On Thursday morning, Verizon (VZ) Chairman Mark Bertolini said during a CNBC interview that newly appointed CEO Dan Schulman was working on a turnaround plan for the telecom giant, which has been grappling with declining market share, market capitalization, and bond ratings.
By Thursday afternoon, reports surfaced that the company plans to cut 15,000 employees, or about 15% of its workforce, its largest layoff to date, as part of a new restructuring plan.
We asked Seeking Alpha analysts Danil Sereda and Early Retiree what they thought Verizon needed to do to get back on track.
Danil Sereda: The main thing for Verizon’s (VZ) recovery now is the execution of the new leadership’s “customer-first” strategy, which pivots from solely focusing on network superiority to enhancing the entire customer experience. They want to reduce churn and move away from margin-eroding discounts at some point in the future.
There’s a risk that the ever-growing net debt, which is already over $170 billion as of Q3, won’t let the market reprice VZ’s multiples for what’s coming. But I’m bullish, as I foresee further efficiency gains internally, which should ultimately translate into additional cost savings and potential top-line growth re-acceleration.
As soon as we see the first signs of reduced churn ahead and some margin expansion, Verizon will be back on track, and its discount versus peers like AT&T (T) and T-Mobile (TMUS) is likely to shrink.
Early Retiree: T-Mobile (TMUS) has become the clear market leader and is the one to emulate. It has made a brand out of beating Verizon (VZ) and AT&T (T) when it comes to customer experience.
As I have stated in my recent analysis, Verizon (VZ) has evidently been trying to compensate for its inability to attract new subscribers by offering additional lines to its existing clients in exchange for price increases. In contrast, T-Mobile (TMUS) doesn’t appear to focus on pushing more connections onto its existing accounts but rather on moving its existing and new subscribers into higher-priced (higher-value) plans.
In theory, Verizon’s new CEO is already on the right track, since his strategy relies on improving the customer experience while avoiding price hikes. Investors will carefully watch whether the company will manage to compensate for any price concessions through cost cuts and keep margins stable.

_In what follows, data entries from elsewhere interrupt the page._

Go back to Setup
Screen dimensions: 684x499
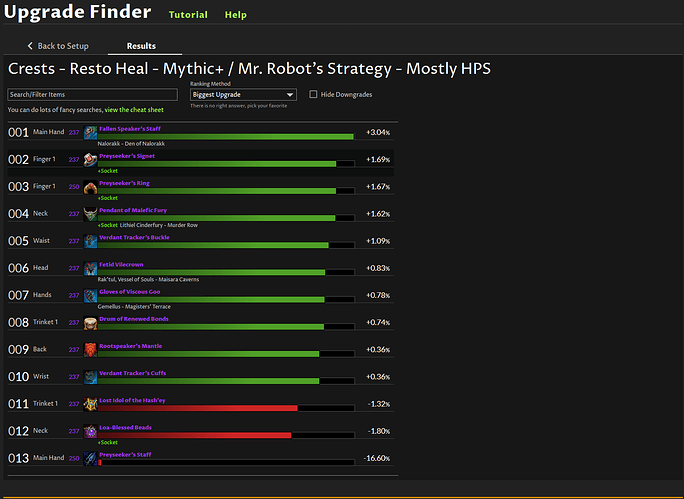coord(58,46)
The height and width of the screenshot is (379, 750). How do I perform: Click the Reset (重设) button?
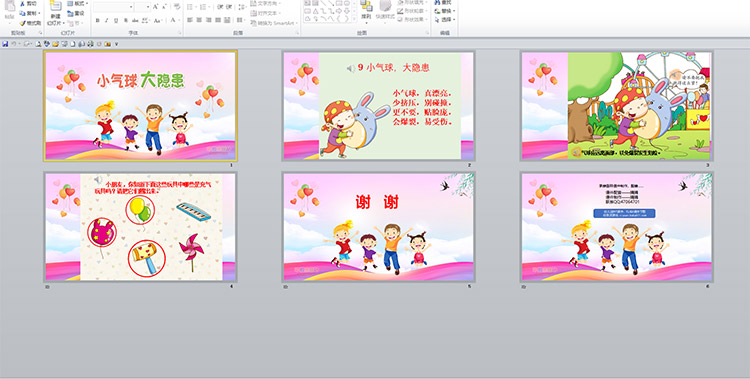[x=76, y=13]
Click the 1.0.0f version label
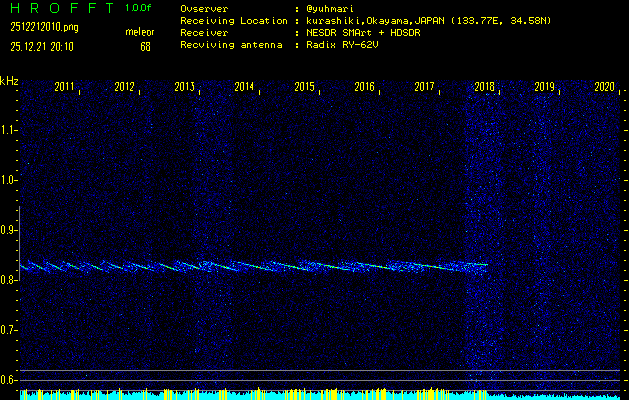The image size is (629, 400). [139, 8]
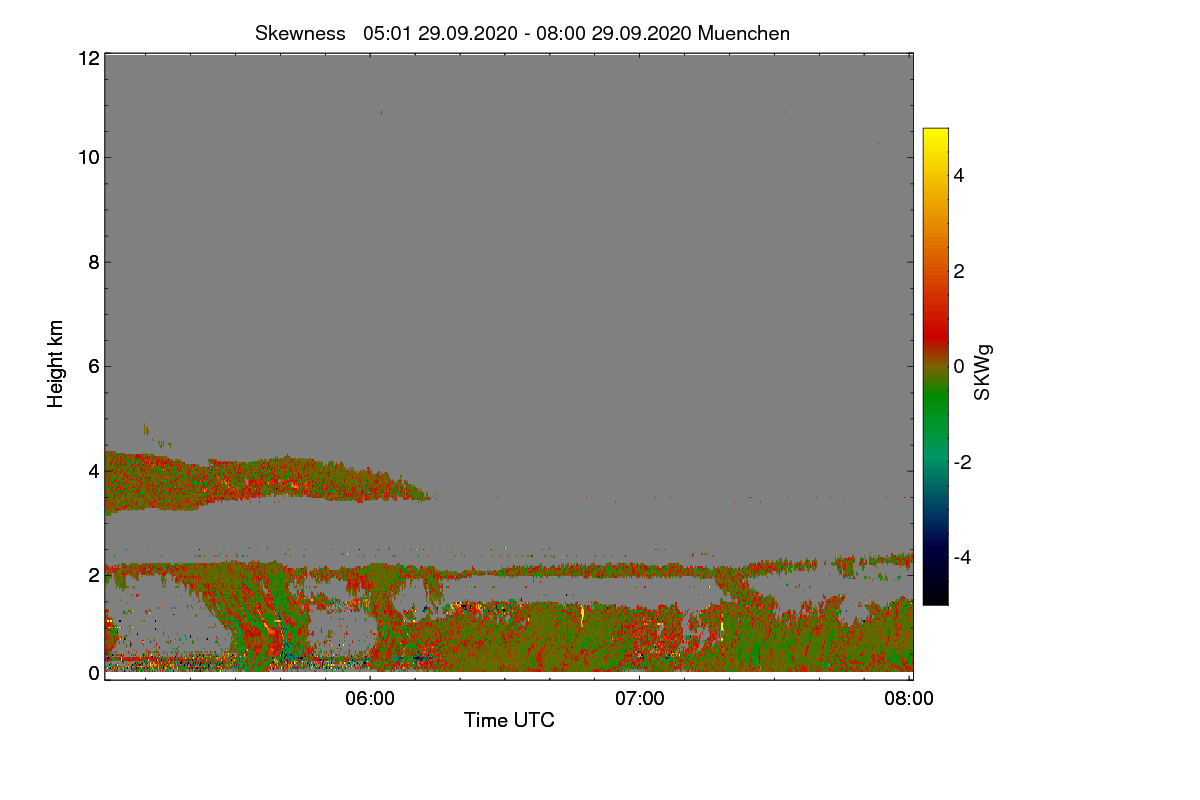Click the black bottom of the colorbar
This screenshot has height=800, width=1200.
(x=935, y=596)
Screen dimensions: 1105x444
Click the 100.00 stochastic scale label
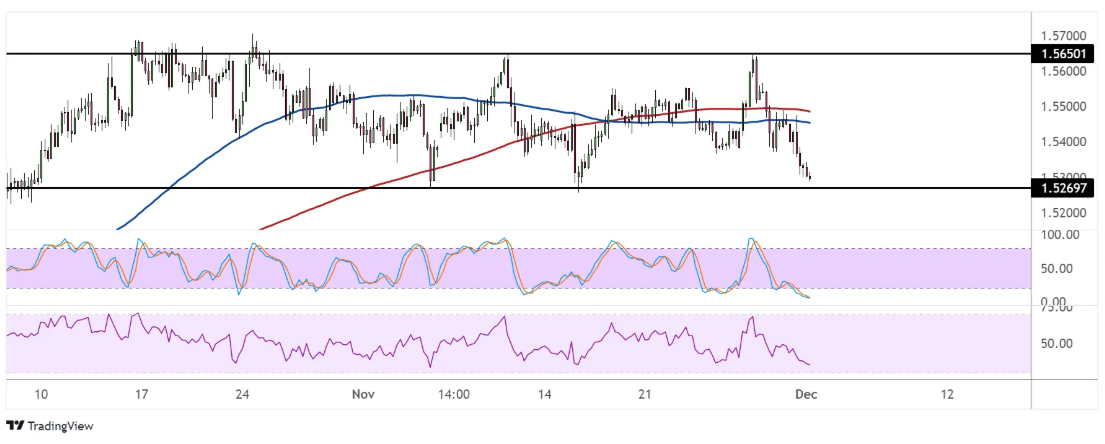(x=1060, y=235)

That said, if T-Mobile (TMUS) can move its customers into higher-value plans, customers evidently see value in its proposals and are willing to pay up for value. TMUS has the advantage of having a value-conscious, dynamic customer base—those that could not find value at Verizon (VZ) and AT&T (T) and decided to move.
In contrast, Verizon (VZ) has been relying on a customer base that was too lazy to change. And someone who doesn’t look around won’t be easy to enthuse. Moreover, a deep cultural shift in a large organization is easier announced than done.